▶ [SOURCE TEXT]:
Is there a more obvious way of doing this that I'm missing? My thinking is that it would be easier to boil hops in five separate quarts of water on the stove than boiling five one gallon batches of wort.

5 Answers 5


Although this experiment won't help you on the difference in the bittering qualities of the hops you choose, I would suggest that you bitter the base beer with just enough Magnum* or Galena* to hit basic beer levels (10-20 IBU), then separate the wort out to 5 other pots and add 5 different flavoring/aroma hops to these.

This way, all the beers are bittered the same, but you'll be able to tell what the different hop varieties are doing for the flavor of the beer.

(* I'd use Magnum or Galena because they are both very high alpha and also very neutral in flavor. They'll basically be contributing little to no flavor at all in a 10-20 IBU beer because it will take around a half ounce to hit that IBU range.)

▶ [DATA BELOW]:

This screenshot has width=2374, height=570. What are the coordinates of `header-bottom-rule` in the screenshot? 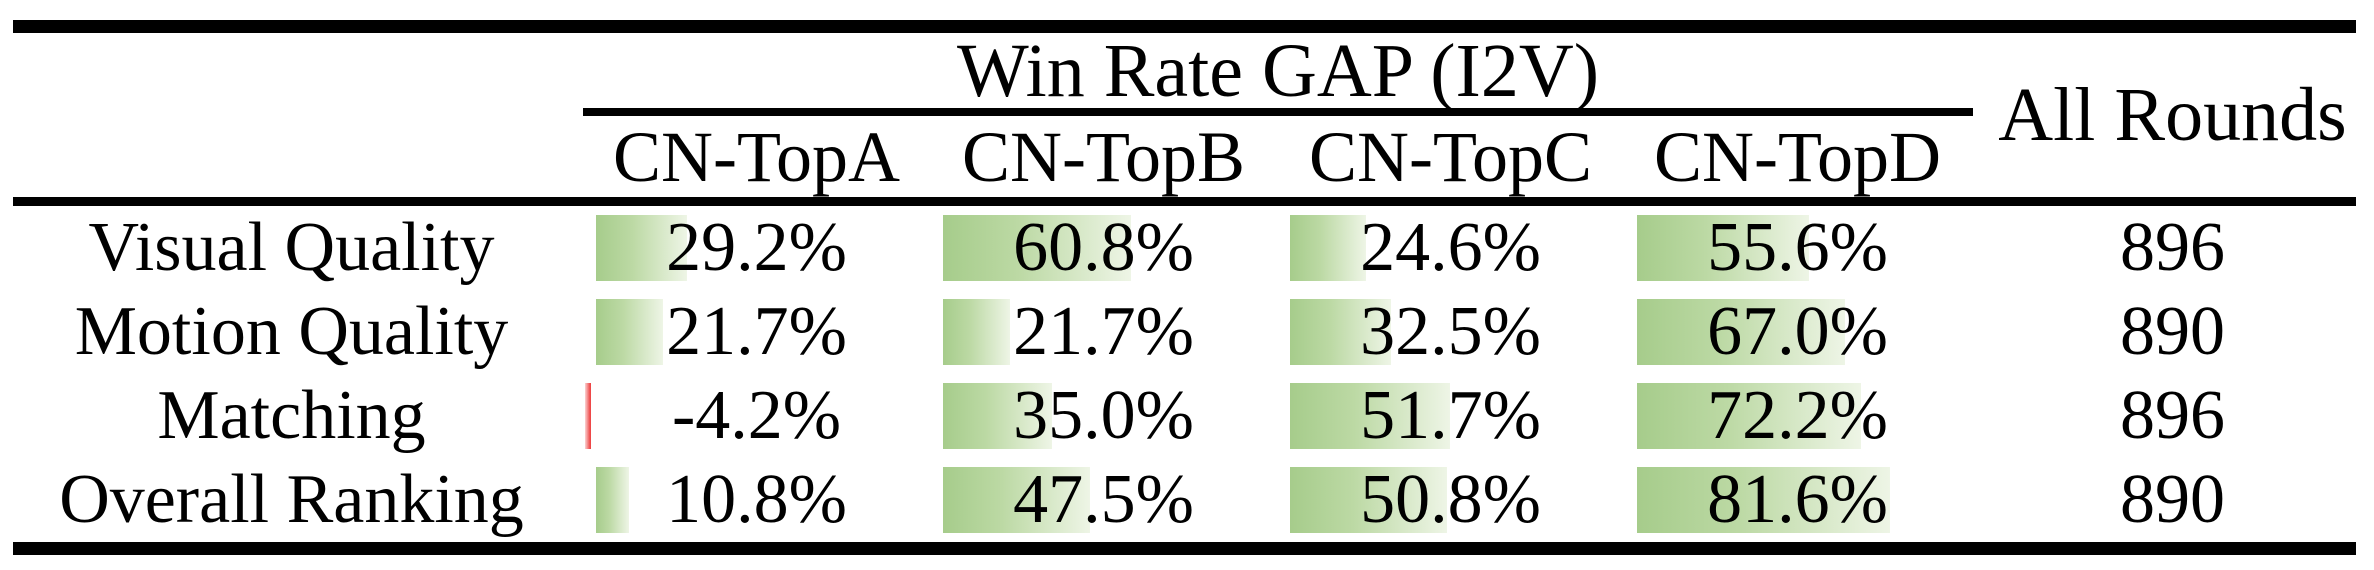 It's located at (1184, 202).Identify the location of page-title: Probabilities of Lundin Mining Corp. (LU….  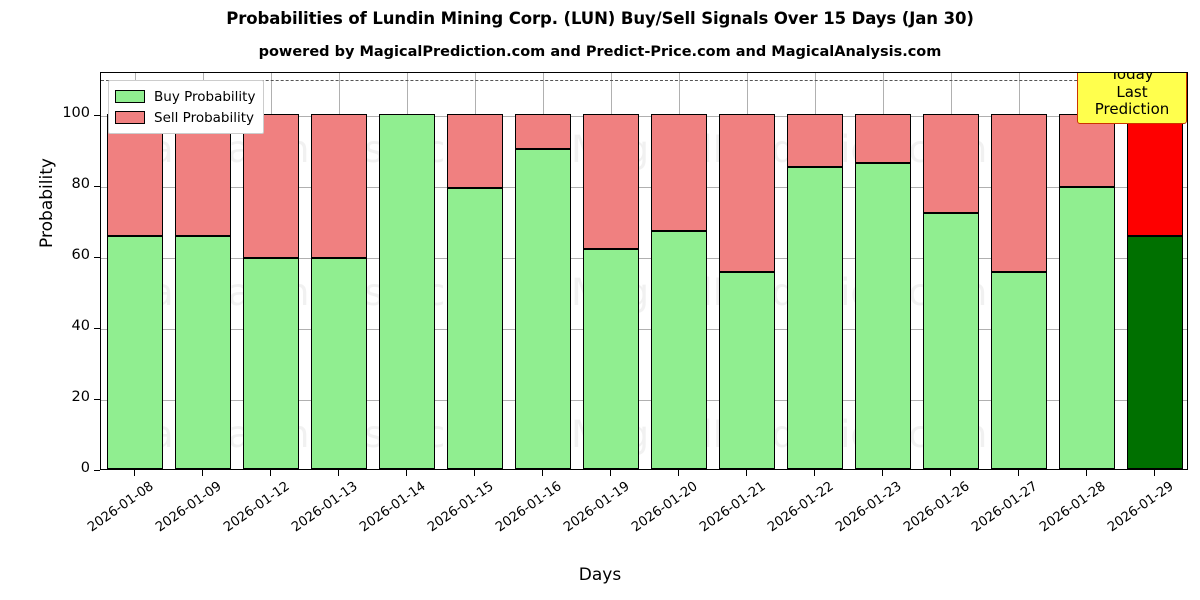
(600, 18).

▶ [ACTIONS TO TAKE]:
a) Answer these from the homebrewing text, giving each answer on its own line marked the same way:
(i) What IBU range does it suggest for bittering the base beer?
(ii) How many other pots should the wort be separated into?
(iii) About how much Magnum or Galena would it take to reach that IBU range?
b) Render this sentence from the homebrewing text in Spanish: "This way, all the beers are bittered the same, but you'll be able to tell what the different hop varieties are doing for the flavor of the beer."
c) Retype the part of the homebrewing text that opens with the words containing "5 Answers 5" and closes with "that IBU range.)".

▶ [SOLUTIONS TO THE EXERCISE]:
a)
(i) 10-20 IBU
(ii) 5
(iii) Around a half ounce

b) De esta forma, todas las cervezas se amargan por igual, pero podrás saber qué están aportando las distintas variedades de lúpulo al sabor de la cerveza.

c)
5 Answers 5


Although this experiment won't help you on the difference in the bittering qualities of the hops you choose, I would suggest that you bitter the base beer with just enough Magnum* or Galena* to hit basic beer levels (10-20 IBU), then separate the wort out to 5 other pots and add 5 different flavoring/aroma hops to these.

This way, all the beers are bittered the same, but you'll be able to tell what the different hop varieties are doing for the flavor of the beer.

(* I'd use Magnum or Galena because they are both very high alpha and also very neutral in flavor. They'll basically be contributing little to no flavor at all in a 10-20 IBU beer because it will take around a half ounce to hit that IBU range.)